Memoar Orang Tak Dikenal (Bab 5)

0
0
Deskripsi

Ada orang yang tidak pernah merayakan ulang tahunnya. Keluarga pun tidak pernah peduli pada hari lahirnya. Jangankan membuat pesta, sekadar ucapan selamat saja tak ada. Sampai-sampai dia membuat suatu ‘Pesta Ulang Tahun Palsu’, yang menjadi judul Bab 5 dari Memoar Orang Tak Dikenal.

Bab 5

Pesta Ulang Tahun Palsu


Tell 'em that it's my birthday. Tell 'em that it's my birthday. When I party like that. Every night's my birthday. They don't know, so it's okay. (Birthday, Selena Gomez)


Seumur hidup, tidak pernah ada perayaan ulang tahun di hidup ini. Tidak ada yang  membuatkan pesta. Bahkan ingat pun tidak. Ayah. Ibu. Kakek. Nenek. Kakak. Abang. Terlalu sibuk dengan dunianya. Kapan sebenarnya tanggal lahirku pun, mereka kurang yakin. Sebegitu nista kehadiranku di bumi, sampai tak ada yang sudi mengingat. Ada beberapa versi akta kelahiran yang pernah kumiliki. Masing-masing mencantumkan tanggal berbeda. Tempat lahir. Nama orang tua. Pun namaku sendiri. Kehadiranku sebagai jabang bayi di muka bumi sangat memusingkan, hingga para orang dewasa ini harus membuat beberapa jenis akte sekaligus.


Ada akta lahir yang menyatakan 5 Maret sebagai tanggal lahirku. Tunggu, itu bukan akta, melainkan sekadar surat tanda lahir dari klinik bidan. Selembar kertas menguning,  dengan ketikkan manual, digabung tulisan tangan, sangat sederhana. 


“Itu tanggal lahirmu yang sebenarnya,” kata ibu suatu hari.

Akta lain mencantumkan 9 Maret sebagai hari lahir. Anehnya, tertulis Klaten, Jawa Tengah, sebagai tempat kelahiran. Kenapa bisa begitu, menurut nenek karena akta dibuat dengan cara “nembak”, alias menyogok petugas.

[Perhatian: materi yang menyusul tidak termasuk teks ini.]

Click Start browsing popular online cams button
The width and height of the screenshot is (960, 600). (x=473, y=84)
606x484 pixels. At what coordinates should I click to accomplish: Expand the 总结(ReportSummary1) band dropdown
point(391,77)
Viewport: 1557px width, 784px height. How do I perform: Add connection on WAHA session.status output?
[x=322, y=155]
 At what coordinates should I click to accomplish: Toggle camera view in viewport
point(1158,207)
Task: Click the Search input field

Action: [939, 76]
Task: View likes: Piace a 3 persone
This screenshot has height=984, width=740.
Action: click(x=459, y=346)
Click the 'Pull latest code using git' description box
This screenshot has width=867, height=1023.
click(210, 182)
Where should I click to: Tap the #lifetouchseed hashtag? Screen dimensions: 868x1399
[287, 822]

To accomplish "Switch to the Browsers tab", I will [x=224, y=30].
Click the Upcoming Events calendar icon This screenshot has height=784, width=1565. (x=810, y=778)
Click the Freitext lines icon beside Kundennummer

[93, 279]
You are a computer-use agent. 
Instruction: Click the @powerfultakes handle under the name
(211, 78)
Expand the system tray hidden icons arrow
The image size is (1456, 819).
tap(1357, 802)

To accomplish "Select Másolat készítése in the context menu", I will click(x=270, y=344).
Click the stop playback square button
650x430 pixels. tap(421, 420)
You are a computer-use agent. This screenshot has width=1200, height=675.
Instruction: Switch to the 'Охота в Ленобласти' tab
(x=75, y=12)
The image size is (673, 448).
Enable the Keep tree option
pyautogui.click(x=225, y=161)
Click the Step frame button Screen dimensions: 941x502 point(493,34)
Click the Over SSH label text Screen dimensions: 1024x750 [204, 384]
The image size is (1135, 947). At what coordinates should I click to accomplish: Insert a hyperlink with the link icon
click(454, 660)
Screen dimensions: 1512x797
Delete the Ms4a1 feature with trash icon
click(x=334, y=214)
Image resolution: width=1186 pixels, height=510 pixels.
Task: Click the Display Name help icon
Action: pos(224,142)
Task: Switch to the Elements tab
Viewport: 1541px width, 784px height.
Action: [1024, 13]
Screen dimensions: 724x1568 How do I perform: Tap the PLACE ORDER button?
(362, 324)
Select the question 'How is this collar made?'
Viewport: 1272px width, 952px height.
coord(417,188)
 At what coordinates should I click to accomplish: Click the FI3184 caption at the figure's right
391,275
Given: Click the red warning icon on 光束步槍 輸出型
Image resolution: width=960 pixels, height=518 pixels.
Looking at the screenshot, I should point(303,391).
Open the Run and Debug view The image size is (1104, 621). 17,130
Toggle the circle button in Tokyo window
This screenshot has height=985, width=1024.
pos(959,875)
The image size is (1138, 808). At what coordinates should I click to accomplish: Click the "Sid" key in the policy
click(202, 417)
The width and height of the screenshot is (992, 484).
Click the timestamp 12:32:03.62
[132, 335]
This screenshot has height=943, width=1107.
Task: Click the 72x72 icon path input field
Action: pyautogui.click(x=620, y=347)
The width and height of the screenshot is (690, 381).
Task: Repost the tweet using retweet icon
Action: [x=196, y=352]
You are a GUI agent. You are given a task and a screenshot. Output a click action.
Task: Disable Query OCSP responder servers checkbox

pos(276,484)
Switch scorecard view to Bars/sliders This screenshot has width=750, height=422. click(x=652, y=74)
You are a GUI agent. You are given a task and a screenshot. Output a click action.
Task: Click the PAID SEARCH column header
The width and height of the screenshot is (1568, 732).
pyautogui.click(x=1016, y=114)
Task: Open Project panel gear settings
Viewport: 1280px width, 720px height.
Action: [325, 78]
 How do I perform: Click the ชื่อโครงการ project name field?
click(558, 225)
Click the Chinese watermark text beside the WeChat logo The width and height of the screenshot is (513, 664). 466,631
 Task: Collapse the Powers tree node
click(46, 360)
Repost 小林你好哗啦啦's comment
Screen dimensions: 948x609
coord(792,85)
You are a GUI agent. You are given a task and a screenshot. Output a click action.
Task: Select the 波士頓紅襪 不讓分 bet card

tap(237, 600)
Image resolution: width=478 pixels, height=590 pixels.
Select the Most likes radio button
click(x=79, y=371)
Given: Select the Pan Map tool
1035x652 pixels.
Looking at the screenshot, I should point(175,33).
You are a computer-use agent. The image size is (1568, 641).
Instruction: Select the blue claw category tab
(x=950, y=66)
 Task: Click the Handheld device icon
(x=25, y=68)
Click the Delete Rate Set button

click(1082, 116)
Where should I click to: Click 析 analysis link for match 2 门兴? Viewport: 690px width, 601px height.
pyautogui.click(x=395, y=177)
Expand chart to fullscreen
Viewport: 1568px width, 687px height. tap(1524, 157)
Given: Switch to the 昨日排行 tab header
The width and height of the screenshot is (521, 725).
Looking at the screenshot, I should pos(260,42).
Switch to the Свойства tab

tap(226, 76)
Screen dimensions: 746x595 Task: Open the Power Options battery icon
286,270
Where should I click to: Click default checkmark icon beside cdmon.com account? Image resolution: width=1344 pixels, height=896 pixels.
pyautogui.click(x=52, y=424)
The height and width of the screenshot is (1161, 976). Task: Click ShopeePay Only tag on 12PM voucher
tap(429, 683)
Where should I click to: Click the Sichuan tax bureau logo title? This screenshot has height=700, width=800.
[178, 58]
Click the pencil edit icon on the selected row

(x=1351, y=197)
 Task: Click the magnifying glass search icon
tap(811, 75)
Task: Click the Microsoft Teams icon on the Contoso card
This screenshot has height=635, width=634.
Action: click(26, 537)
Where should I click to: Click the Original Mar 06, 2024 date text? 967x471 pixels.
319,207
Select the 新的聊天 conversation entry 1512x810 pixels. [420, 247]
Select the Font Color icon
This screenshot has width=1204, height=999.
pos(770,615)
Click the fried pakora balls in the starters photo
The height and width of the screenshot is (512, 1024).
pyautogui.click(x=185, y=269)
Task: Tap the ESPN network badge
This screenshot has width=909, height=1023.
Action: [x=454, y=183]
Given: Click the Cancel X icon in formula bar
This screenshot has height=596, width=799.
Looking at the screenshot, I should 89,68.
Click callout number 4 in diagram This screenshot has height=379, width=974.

Zaman itu semua data kependudukan belum terkomputerisasi, boro-boro online. Segala jenis sertifikat, dokumen, surat-surat penting, termasuk KTP, serta akta lahir, bisa dengan mudah dibuat selama kita mampu membayar pejabat setempat. Kenapa bisa Klaten, padahal aku lahir di Jakarta? Penjelasannya agak rumit, terkait ibu yang waktu itu sedang di sana, ingin mencatatkan kelahiranku buru-buru, sebelum ayah lepas tanggung jawab atau apa. . Entahlah, pusing kalau dipikirkan. Pada akta itu tertera nama ayah dan ibu sebagai orang tua. Kemudian ada lagi akta lain, hanya ada nama ibu tertulis sebagai orang tua, ditandatangani sebuah instansi kependudukan di Jakarta. Tanggal lahirnya beda lagi dengan akta lain. Lupa tanggal berapa. Versi terakhir yang dipakai untuk mendaftar sekolah, akta bertanggal lahir 16 Maret, dengan nama kakek dan nenek sebagai orang tuaku. Tanggal itulah ditetapkan sebagai hari kelahiranku, yang mestinya menjadi tanggal ulang tahun. Dan tidak pernah dirayakan sama sekali. Karena kelahiranku tidak pernah dianggap penting, justru merepotkan semua orang? Sungguh sebuah lawakan tiada akhir, bukan? 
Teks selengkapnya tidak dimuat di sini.